'Time bomb lies beneath Baku's demands,' says Armenian analyst
Azerbaijan interested in prolonging conflict
“This is not a new approach. In the past, too, whenever progress was made, complications and provocations from the Azerbaijani side would follow,” said Armenia’s Deputy Foreign Minister Paruyr Hovhannisyan, commenting on the preconditions Baku introduced immediately after the final text of the peace agreement had been agreed upon.
He believes that once the agreement is signed, the risk of escalation from Azerbaijan will decrease, as the issue is under international scrutiny. Hovhannisyan announced that 10 international organizations and 58 countries had welcomed the conclusion of talks on the text of the Armenia-Azerbaijan treaty — including all five permanent members of the UN Security Council: the US, UK, France, China, and Russia.
Asked by journalists whether any of these countries had expressed a willingness to act as a mediator, the deputy foreign minister said he could not answer that question at this time.
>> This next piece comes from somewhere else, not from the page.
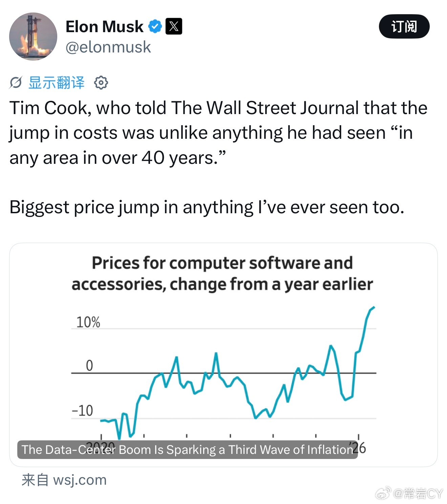Open the computer software prices chart card

(x=224, y=355)
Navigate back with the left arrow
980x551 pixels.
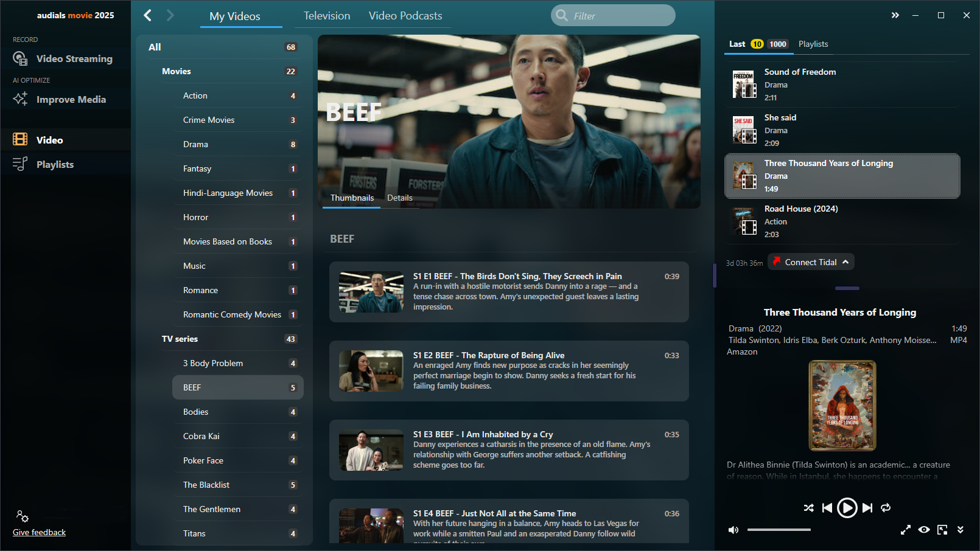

Meanwhile, political analyst Narek Sukiasyan noted that based on international reactions, many countries appear “detached” from the core of the issue and do not view it as a priority:
“They’re simply interested in getting rid of a ‘headache’. The West is preoccupied with its own problems — the crisis in Euro-Atlantic relations, efforts to resolve the war in Ukraine, and internal challenges. I think it came as a relief for them to believe that this distant and insignificant conflict may soon drop off their agenda.”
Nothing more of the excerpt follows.